** Written exercise **
Continue the passage about design fiction in corporate research and development, starting after its final sentence.

** Source excerpt **
----

As the Harvard Business Review said of Kodak: ”Where they failed was in realizing that online photo sharing was the new business, not just a way to expand the printing business.” Kodak had acquired an online photo sharing platform, Ofoto, as far back as 2001. But in that pre-Myspace (2003) and pre-Facebook (2004) world, the photo developing giant could not conceive that sharing images online would be anything more than a way to get photographs sent for print. The ”Kodak Moment” – once the company’s slogan for precious memories captured on camera – is now a phrase for any corporate giant that fails to see the future coming and pays the price.

With the rewards so rich, and the perils of disruption so great, it is no surprise that companies hire these imaginative minds to create theoretical simulations of their business’s future.

Writers of pure science fiction – in its corporate-funded guise as design fiction – are now employed by the likes of Tesla, Google, Disney, Microsoft and Apple. Their value is in generating these visions of the future themselves; getting there before reality does, in the form of disruption or competition. The company gets to keep the intellectual property rights for the scenario into the bargain.

Enter a new term for the harnessing of the imagination to stimulate innovation: ‘design fiction’. And it’s currently powering research and development in some of the most innovative companies on Earth.

Using science fiction as an R&D aid

Design fiction takes an object, or idea, and examines its potential, its pitfalls, and its possible applications and future development, by creating a full narrative world around it.

----

** Entries supplied **
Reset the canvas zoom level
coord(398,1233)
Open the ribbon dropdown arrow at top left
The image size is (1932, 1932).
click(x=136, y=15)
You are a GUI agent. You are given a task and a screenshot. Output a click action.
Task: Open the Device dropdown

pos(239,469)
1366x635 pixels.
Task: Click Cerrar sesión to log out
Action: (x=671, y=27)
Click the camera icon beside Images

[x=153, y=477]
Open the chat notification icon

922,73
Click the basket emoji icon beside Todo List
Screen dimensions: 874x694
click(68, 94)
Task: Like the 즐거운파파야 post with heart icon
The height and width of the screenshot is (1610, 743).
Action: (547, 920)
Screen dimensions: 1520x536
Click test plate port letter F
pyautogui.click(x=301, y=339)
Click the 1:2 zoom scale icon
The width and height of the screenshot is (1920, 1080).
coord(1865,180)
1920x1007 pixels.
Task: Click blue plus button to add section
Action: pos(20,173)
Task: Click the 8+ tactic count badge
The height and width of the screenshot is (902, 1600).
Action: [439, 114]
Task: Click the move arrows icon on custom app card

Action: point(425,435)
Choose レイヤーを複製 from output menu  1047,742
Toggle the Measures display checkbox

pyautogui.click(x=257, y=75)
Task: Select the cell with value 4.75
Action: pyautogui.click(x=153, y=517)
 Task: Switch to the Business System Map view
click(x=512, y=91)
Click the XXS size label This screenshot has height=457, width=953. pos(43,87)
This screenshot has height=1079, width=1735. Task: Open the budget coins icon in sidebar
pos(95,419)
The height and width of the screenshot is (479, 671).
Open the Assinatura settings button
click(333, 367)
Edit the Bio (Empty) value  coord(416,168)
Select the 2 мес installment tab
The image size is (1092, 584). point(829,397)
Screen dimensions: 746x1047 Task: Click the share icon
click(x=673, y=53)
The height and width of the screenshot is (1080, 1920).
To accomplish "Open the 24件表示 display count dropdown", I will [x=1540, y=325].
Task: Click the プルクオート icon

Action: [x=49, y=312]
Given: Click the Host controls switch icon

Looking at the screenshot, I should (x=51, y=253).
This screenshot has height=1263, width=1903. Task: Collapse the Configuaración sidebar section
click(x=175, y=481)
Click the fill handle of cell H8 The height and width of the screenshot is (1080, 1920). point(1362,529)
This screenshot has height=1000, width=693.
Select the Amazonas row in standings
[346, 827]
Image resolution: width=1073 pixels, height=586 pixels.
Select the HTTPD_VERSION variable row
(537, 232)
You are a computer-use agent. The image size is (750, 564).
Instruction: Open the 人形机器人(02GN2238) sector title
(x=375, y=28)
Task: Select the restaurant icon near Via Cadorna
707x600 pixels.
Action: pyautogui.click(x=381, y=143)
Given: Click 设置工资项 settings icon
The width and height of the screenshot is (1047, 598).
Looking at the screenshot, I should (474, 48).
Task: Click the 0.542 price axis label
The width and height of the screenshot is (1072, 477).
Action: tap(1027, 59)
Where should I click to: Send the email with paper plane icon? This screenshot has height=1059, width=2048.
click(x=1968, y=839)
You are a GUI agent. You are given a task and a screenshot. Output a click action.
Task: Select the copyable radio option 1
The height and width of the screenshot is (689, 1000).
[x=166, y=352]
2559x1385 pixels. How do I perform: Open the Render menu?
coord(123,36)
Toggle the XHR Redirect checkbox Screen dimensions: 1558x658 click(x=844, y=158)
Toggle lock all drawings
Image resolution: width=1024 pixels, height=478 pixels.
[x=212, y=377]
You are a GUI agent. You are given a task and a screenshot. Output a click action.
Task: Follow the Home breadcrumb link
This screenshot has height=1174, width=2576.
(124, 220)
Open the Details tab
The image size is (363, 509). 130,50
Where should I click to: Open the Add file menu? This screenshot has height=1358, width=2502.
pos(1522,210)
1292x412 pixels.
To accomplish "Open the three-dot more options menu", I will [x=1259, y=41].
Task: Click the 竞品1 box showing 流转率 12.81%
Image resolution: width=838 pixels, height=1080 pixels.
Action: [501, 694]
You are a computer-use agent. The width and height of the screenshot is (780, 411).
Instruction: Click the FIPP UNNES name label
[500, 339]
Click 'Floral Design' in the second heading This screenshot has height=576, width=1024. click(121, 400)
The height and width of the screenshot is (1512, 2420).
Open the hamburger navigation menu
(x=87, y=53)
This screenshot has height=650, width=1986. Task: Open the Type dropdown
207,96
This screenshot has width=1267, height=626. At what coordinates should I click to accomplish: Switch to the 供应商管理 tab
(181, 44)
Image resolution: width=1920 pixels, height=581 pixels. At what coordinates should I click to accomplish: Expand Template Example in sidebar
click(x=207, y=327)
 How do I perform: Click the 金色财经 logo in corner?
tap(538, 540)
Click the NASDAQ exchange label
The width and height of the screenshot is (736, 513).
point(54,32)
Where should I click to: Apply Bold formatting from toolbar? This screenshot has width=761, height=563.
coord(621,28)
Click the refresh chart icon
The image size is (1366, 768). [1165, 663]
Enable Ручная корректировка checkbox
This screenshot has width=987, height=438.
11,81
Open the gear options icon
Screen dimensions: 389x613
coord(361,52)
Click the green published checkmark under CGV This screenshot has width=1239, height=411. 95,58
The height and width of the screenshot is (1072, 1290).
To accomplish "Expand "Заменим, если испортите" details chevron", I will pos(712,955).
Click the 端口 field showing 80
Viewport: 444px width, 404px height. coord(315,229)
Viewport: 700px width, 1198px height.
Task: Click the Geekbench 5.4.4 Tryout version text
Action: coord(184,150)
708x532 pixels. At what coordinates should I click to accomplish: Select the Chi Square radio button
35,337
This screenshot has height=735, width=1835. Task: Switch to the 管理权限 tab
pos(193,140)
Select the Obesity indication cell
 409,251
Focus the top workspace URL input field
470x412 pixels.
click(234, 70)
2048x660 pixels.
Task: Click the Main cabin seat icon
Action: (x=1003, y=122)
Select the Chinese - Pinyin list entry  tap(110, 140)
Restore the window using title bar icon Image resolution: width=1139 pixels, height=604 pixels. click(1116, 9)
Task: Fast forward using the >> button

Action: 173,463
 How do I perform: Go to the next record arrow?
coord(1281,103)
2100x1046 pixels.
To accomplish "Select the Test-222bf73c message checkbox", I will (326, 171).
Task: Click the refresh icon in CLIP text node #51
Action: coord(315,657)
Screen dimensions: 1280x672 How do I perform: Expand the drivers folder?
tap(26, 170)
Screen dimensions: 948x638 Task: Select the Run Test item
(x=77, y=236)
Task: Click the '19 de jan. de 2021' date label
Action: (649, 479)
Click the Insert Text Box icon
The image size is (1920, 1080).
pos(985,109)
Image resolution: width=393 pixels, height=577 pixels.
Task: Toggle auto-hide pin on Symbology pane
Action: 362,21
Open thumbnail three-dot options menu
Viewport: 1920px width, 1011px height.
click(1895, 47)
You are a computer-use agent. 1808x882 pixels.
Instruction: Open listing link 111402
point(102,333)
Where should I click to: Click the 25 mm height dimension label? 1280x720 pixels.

----

** The result **
As in science fiction, the imagined future object, and the world around, should feel authentic. They should have their own principles and systems and be governed by firm rules. The phrase ‘design fiction’ was first used by Hugo award winning author Bruce Sterling in his 2005 book Shaping Things. ”Design fiction is the deliberate use of diegetic prototypes to suspend disbelief about change”, says Sterling. ”It means you’re thinking very seriously about potential objects and services and trying to get people to concentrate on those rather than entire worlds or political trends or geopolitical strategies.”

"That would be cool if it existed."

Asked to give an example, Sterling opts for the tablet in 2001: A Space Odyssey. ”The guy’s holding what’s clearly an iPad,” he says. “It just really looks like one, right? This actually showed up in the lawsuits between Samsung and Apple. That’s kind of a successful design fiction in the sense that it’s a diegetic prototype. You see an iPad in this movie and your response is not just, ‘Oh, what’s that?’ but ‘That would be cool if it existed.'"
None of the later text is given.